The Flint House Police Rehabilitation is a British charity, funded by donations from those in the police service and their families, providing physical rehabilitation and mental health support.

== History ==
The Charity originated in 1890 as the Police Convalescent Home, originally at 11 Portland Road and later at on Kingsway, both in Hove. The latter was deemed too small by 20 April 1985, on which date the Police Convalescent Home Management Committee purchased Flint House and its surrounding 14-acre estate in Goring-on-Thames as a replacement. After renovation works, Flint House was opened as a Police Rehabilitation Centre by Queen Elizabeth the Queen Mother on 2 June 1988. The house, by Ernest Newton (1913), had previously been a training centre for the Water Industry Training Board, and later Thames Water, complete with a complex system of pipes for trainees to detect leaks.

The centre has 150 bedrooms, split across two separate buildings - the original Flint House building, and the Flint Fold annexe, which was opened in 2003. By 2010, the centre had treated more than 30,000 officers, about 40% of whom had been injured on duty, with the remainder being treated for what the centre called “accumulated wear and tear”. In 2014, the centre treated over 3,800 serving or retired police officers with their staff of 149.

The centre has historically been busy - in 2010, the waiting list had increased from two weeks to six weeks, and had obtained planning permission for a further 25-bed extension which was planned to cost £5m.

In 2010, the first Chief Executive of the centre, Lyndon Filer, was awarded an MBE for his services to the police with the centre, which he helped set up, becoming the first administrator of the centre, and then, in 2000, the first Chief Executive.

== Services ==
In 2010, the centre had 14 full-time physiotherapists on site, leading various spinal mobility lessons and lower-limb strengthening classes.

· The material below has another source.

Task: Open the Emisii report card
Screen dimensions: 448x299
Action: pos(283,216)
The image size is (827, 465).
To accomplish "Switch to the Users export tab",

About 80% of attending officers receive physiotherapy treatment. 10-15% of the residents at the time suffered from stress, depression, anxiety, or PTSD. There are also other treatments, including physiotherapy, hydrotherapy, stress counselling, general nursing care, health classes and sleep relaxation. The average length of stay after initial admission is 12 days. There are 153 bedrooms in total, 71 in the annexe opened in 2004 - Flint Fold, and 83 in Flint House.

The centre has a licensed bar, which runs occasional quiz evenings, and has several lounges with small libraries to allow patients to relax. It also has 24-hour free tea and coffee. Games include pool, snooker and billiards, whereas outside there are bowls, a chipping green, boules pit, and a golf driving net, as well as a woodland outdoor fitness trail.

==Funding==
The centre costs approximately £5m each year to run, and is funded almost entirely by regular donations from police officers. There are sometimes other sources of income; since 2009, the Home Office provided £1.6m in grants in order to improve accessibility, and to refurbish the dining room.